§ **PROMPT 1**
Edit the Mockery Monday post from the words "Our first Mockery" through "keep my mouth shut.", and put "flimsy" in place of "pathetic".
§ **PROMPT 2**
Pick up the Mockery Monday post after its last sentence and keep writing.
------ TEXT BLOCK
Mockery Monday: helmets are like drugs

mockery2

I try not to publicly ridicule anything, as I attempt to live by the internet motto “tweet as you would like to be tweeted”, but every once in a while something comes up on the horsey internet so ridiculous that I’m simply incapable of keeping my mouth shut. When this happens, I’m going to feature it in this segment, Mockery Monday.

Our first Mockery Monday is directed towards the backlash directed towards helmet-wearing and #MindYourMelon style campaigns. I know, I know, the helmet issue is a dead horse that we’ve beaten repeatedly, so I’m going to try to stay off the soap-box on this one and keep it to cuttingly accurate critique of these pathetic excuses for “evidence” as to why wearing a helmet is “pointless”. Normally, I let the helmet issue slide for anyone outside of my direct realm of contact – natural selection needs someone to act on, right? – but when people are actively campaigning against safety and the greater good, I just can’t (won’t?) keep my mouth shut.
------------
------ EXERCISE DATA
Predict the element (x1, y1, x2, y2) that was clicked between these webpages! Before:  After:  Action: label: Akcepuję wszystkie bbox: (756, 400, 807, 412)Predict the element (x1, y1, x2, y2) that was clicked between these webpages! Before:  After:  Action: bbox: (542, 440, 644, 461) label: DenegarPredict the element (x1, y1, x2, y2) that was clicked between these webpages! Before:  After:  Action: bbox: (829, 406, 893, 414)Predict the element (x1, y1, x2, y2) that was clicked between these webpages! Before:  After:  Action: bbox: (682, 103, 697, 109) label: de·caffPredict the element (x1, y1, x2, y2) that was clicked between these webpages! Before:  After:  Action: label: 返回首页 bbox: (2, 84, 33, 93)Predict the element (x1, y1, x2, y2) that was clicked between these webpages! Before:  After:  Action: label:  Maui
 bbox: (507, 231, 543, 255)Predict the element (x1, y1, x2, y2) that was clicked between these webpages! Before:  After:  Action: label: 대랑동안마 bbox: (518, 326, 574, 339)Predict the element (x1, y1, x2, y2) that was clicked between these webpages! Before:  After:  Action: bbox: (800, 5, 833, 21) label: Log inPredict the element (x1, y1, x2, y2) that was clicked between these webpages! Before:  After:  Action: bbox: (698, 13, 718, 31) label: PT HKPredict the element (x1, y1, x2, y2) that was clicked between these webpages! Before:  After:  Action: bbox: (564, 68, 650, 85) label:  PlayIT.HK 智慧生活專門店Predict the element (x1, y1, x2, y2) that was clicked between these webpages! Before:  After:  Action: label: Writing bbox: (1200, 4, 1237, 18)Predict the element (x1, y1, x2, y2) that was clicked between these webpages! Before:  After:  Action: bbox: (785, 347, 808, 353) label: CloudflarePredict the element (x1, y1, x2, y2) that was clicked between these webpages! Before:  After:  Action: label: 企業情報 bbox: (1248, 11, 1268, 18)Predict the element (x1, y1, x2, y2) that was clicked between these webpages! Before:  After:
------------
§ **RESPONSE AREA 1**
Our first Mockery Monday is directed towards the backlash directed towards helmet-wearing and #MindYourMelon style campaigns. I know, I know, the helmet issue is a dead horse that we’ve beaten repeatedly, so I’m going to try to stay off the soap-box on this one and keep it to cuttingly accurate critique of these flimsy excuses for “evidence” as to why wearing a helmet is “pointless”. Normally, I let the helmet issue slide for anyone outside of my direct realm of contact – natural selection needs someone to act on, right? – but when people are actively campaigning against safety and the greater good, I just can’t (won’t?) keep my mouth shut.

§ **RESPONSE AREA 2**
[I stole these from Facebook pages. I’m not going to link to them, because I don’t want this to be a pointed hatred campaign, and also because I don’t want to dignify them with more clicks.  If this is a huge problem, I’ll obviously link back.]

mad equine fb

At its core, this statement is, in fact, true. The act of putting a shell of plastic and styrofoam upon your jello-filled dome does not make the 1000+ lb animal you are about to sit on for sport a safer creature by nature. That would rely on some kind of transitive-property-of-safety-creation that, if it actually existed, would likely be much better enacted by simply putting the safety-creating helmet on the horse’s head. Or butt. Or wherever. This straw man argument is essentially the same as telling drivers that wearing a seatbelt doesn’t make driving safer (if you believe that, you are welcome to a glass and asphalt facial any time). Putting a helmet on before you ride makes the act of riding safer, or, more to the point, it makes falling (or turning around to look back and see if your horse is doing a true haunches-out and banging your head on one of the support beams of the indoor arena) safer. Additionally: head wounds bleed a lot so you can avoid a lot of clean up, and protect probably the most important part of your body, with a tiny piece of equipment. If you’re the one who came up with this argument, it’s extra important that you protect whatever you’ve got left.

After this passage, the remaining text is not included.